Verify Product/Market fit
Developing a repeatable and scalable sales process will most likely necessitate some iterations through conversion and signup flow optimization. I believe Steve’s test for selling to 3–5 visionary customers applies just to Enterprise sales. I don’t know what the number should be for a consumer app but am thinking a 10x multiplier sounds right.

As comprehensive as Steve’s Customer Validation steps are, he doesn’t build user gratification/retention into his model, which is a critical element for services like CloudFire. This is something that Sean Ellis does address and builds right into his definition of product/market fit.

The Startup Pyramid Approach — Sean Ellis

Sean has a somewhat similar roadmap to Steve’s that reads like this:

• Validate the product/service is gratifying a reasonable percentage of users.
• Create a value proposition that will attract the right type of users and pull them through the conversion funnel to gratification (and ultimately a transaction).
• Eliminate friction from the conversion funnel.
• Fine tune a business model that supports scalable customer acquisition channels.

This is better visualized in his Startup Pyramid:

Gratifying a reasonable percentage of users is what Sean defines as Product/Market fit.

He has even come up with a 40% test for measuring product/market fit:

Achieving product/market fit requires at least 40% of users saying they would be “very disappointed” without your product.

Again the actual number of users that qualify for early traction is a little vague here.

So while both Sean and Steve agree on achieving product/market fit before growth, on the surface, it seems that Sean places an upfront emphasis on gratifying a reasonable percentage of users before crafting a value proposition. Although I think he is open to crafting and testing several preliminary value propositions, conversion and signup flow even before product/market fit (something he groups under Understanding and Iteration). How else can you acquire enough users to make the 40% test meaningful?

On user acquisition, Sean recommends starting with free channels before moving to paid channels.

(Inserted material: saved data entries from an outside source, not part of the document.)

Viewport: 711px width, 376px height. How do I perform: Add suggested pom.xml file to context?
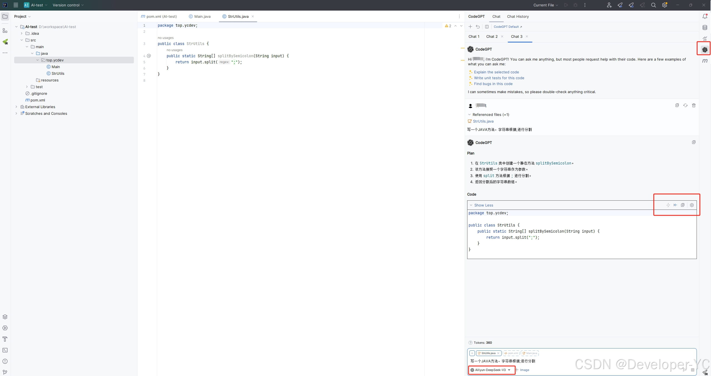click(511, 353)
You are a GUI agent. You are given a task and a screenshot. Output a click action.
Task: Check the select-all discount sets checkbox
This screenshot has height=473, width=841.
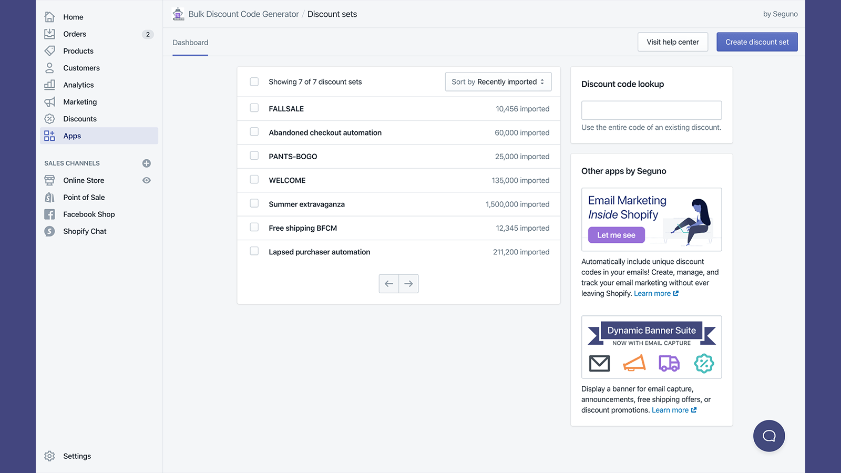[254, 81]
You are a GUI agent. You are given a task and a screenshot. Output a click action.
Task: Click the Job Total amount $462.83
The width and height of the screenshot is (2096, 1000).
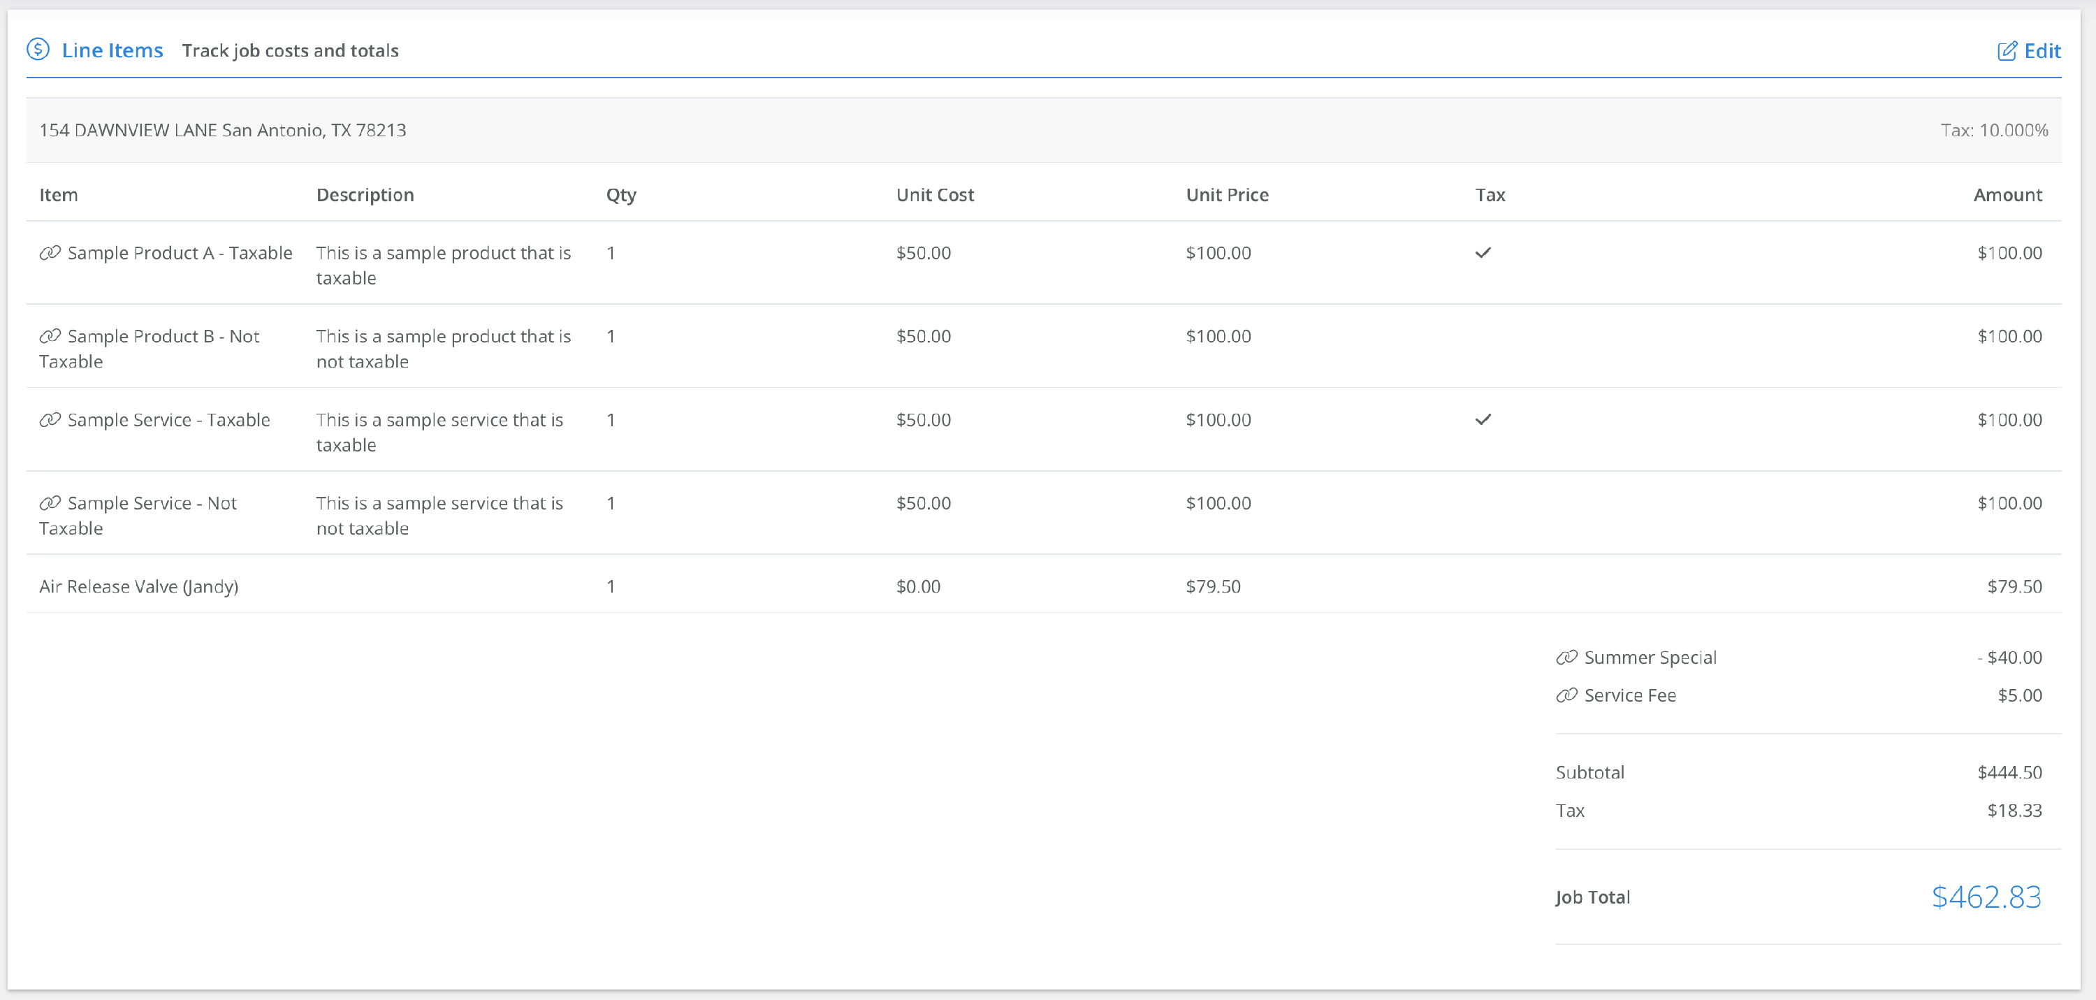click(1985, 897)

But are free channels really FREE?

Jason Cohen had a post on this not too long ago. The obvious free channels viral/referral, SEO, and blogging/bloggers all take considerable time to build and can actually slow down the speed of iterating through Customer Validation. When they do kick in, the payoff is well worth the effort, but I’ve found it better to invest in a few small-buy paid channels for early traffic while building the free channels in parallel.

The bottom line

As Marc Andreesen put it: Product/Market fit is the only thing that matters.

Both models emphasize the importance of keeping the burn rate as low as possible while iterating towards achieving Product/Market fit. Some level of preliminary value proposition iteration and signup flow optimization is necessary to establish some early traffic. Still, then the focus should quickly shift towards measuring product/market fit before anything else. You typically know when you achieve product/market fit, but metrics help you measure and hopefully get you there faster.

Now that my preliminary value proposition, sign-up flow, MVP, and early traffic channels are *mostly* in place, the next step will be optimizing for user gratification and putting metrics in place to measure product/market fit.